Will AI Achieve Consciousness? Wrong Question

"We don't need artificial conscious agents", states the article. "What we are creating are not—should not be—conscious, humanoid agents but an entirely new sort of entity, rather like oracles, with no conscience, no fear of death, no distracting loves and hates, no personality (but all sorts of foibles and quirks that would no doubt be identified as the “personality” of the system): boxes of truths (if we’re lucky) almost certainly contaminated with a scattering of falsehoods."

Robotics

► Boston Dynamics: New Robots Now Fight Back (3:31)

Treat your robots well or else... Nice short video from Corridor Digital.

► Jeff Bezos controls robotic arms (1:14)

Jeff likes robots.

Why Robotics Needs Amazon: Analysis From re:MARS Conference

Amazon's influence on robotics is huge. From autonomous warehouse robots to Prime Air drones to offering tools for robotics in AWS, Amazon continues to invest in this space and becomes one of the leading forces in robotics.

Domino’s serves up self-driving pizza delivery pilot in Houston

If you live in Houston, your pizza from Domino's might be delivered by an autonomous robot.

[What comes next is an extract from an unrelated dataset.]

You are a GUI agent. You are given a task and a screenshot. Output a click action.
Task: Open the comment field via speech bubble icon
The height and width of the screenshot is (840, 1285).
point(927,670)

Domino's is launching a pilot for self-driving pizza delivery in Houston in partnership with Nuro - an autonomous-driving tech company with engineers from Waymo, Tesla and Uber to name few.

Sensitive Whiskers Could Make Small Drones Safer

This whisker sensing system not only can detect air pressure from objects even before they make physical contact but it brings us one step closer toward robotic cats.

MIT’s new AI for robots can ‘feel’ an object just by seeing it

Researchers from MIT’s Computer Science and Artificial Intelligence Laboratory (CSAIL) have developed a brand new AI that can feel objects just by seeing them – and vice versa. The new AI can predict how it would feel to touch an object, just by looking at it. It can also create a visual representation of an object, just from the tactile data it generates by touching it. The researchers made the robotics arm touch 200 household objects 12,000 times, and recorded the visual and tactile data. Based on that, it created a data set of 3 million visual-tactile images which robot used to predict how the item will feel.